# 正则表达式

## 常见匹配模式

| 模式| 描述|
|----|----|
| \w	| 匹配字母数字及下划线 |
| \W	| 匹配非字母数字下划线 |
| \s	| 匹配任意空白字符，等价于 [\t\n\r\f]. |
| \S	| 匹配任意非空字符 |
| \d	| 匹配任意数字，等价于 [0-9] |
| \D	| 匹配任意非数字 |
| \A	| 匹配字符串开始 |
| \Z	| 匹配字符串结束，如果是存在换行，只匹配到换行前的结束字符串 |
| \z	| 匹配字符串结束 |
| \G	| 匹配最后匹配完成的位置 |
| \n | 匹配一个换行符 |
| \t | 匹配一个制表符 |
| ^	| 匹配字符串的开头 |
| $	| 匹配字符串的末尾。|
| .	| 匹配任意字符，除了换行符，当re.DOTALL标记被指定时，则可以匹配包括换行符的任意字符。|
| [...]	| 用来表示一组字符,单独列出：[amk] 匹配 'a'，'m'或'k' |
| [^...]	| 不在[]中的字符：[^abc] 匹配除了a,b,c之外的字符。| 
| *	| 匹配0个或多个的表达式。|
| +	| 匹配1个或多个的表达式。|
| ?	| 匹配0个或1个由前面的正则表达式定义的片段，非贪婪方式| 
| {n}	| 精确匹配n个前面表达式。
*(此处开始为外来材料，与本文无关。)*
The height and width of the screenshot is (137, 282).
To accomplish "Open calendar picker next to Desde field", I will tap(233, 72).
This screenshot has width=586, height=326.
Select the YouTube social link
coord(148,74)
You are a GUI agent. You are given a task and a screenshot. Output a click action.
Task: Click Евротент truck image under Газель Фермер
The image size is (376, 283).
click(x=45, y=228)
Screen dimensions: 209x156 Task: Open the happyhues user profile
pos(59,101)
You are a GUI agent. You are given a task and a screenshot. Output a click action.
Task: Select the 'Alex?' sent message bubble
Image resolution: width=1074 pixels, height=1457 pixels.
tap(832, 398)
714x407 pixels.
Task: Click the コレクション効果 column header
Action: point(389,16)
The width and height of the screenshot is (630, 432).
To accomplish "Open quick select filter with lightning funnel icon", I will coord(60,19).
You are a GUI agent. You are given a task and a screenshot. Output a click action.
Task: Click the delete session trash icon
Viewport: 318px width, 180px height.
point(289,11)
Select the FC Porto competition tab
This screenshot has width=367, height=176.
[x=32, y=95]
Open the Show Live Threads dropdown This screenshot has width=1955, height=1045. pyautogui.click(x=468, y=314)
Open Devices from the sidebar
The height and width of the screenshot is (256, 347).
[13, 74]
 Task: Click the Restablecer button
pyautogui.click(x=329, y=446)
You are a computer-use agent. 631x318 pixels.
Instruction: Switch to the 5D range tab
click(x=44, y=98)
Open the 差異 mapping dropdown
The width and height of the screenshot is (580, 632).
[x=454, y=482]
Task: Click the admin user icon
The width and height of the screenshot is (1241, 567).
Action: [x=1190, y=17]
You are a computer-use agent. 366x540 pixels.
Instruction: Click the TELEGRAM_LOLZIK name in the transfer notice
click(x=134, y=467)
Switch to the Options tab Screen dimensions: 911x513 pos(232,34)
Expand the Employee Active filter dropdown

|
| {n, m} | 匹配 n 到 m 次由前面的正则表达式定义的片段，贪婪方式| 
| a&#124;b | 匹配a或b |
| ( )	| 匹配括号内的表达式，也表示一个组 |

## re.match
re.match 尝试从字符串的起始位置匹配一个模式，如果不是起始位置匹配成功的话，match()就返回none。

### 最常规的匹配

In [50]:
import re

content = 'Hell1 123 4567 World_This is a Regex Demo'
#匹配hello,瞎写的匹配
# a = re.match('\w\w\S\S{2}',content)
#匹配整个content变量

# a = re.match('\w{5}\s\d{3}\s\d{4}\s\w{10}\s\w{2}\s\w\s\w{5}\s\w{4}',content)
# a = re.match('.*?',content)

# a = re.match('[a-zA-Z0-9]{1,5}?',content)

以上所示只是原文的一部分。